## WHAT THE TASK REQUIRES:
Recast the part of the entries that opens with the line containing "542x456 pixels. At" and closes with the line containing "coord(409,240)" as a Markdown table with the columns Row and Line, one numbered row per line and no blank lines. Leave the pictures out.

## THE DATA:
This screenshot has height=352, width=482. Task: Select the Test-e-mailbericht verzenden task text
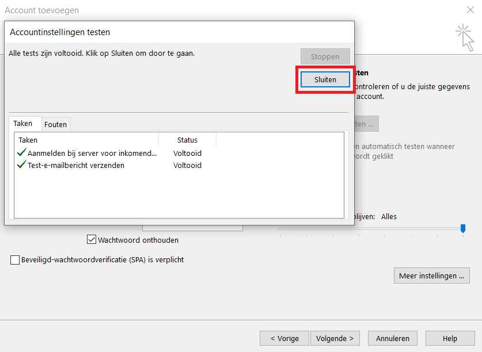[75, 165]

==

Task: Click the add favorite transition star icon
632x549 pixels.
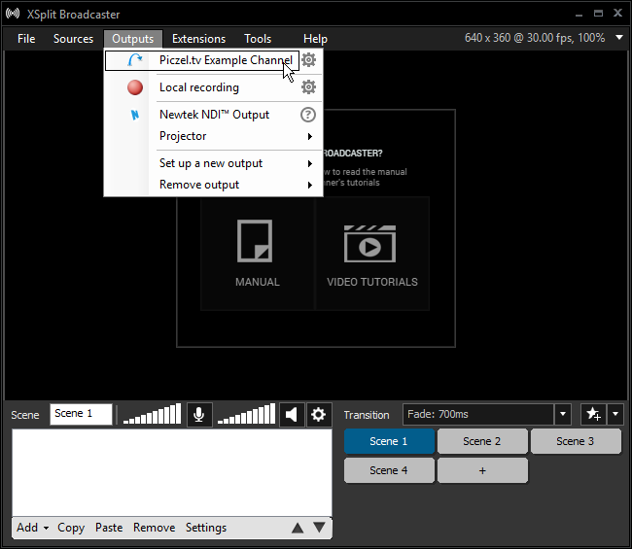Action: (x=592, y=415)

* * *

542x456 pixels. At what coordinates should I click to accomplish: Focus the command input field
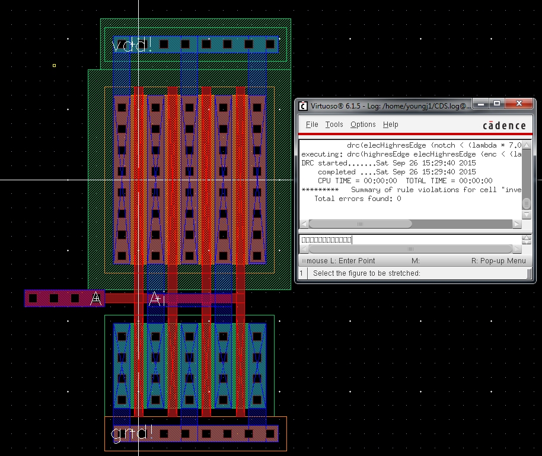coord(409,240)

## PROBLEM SOLUTION:
| Row | Line |
|---|---|
| 1 | 542x456 pixels. At what coordinates should I click to accomplish: Focus the command input field |
| 2 | coord(409,240) |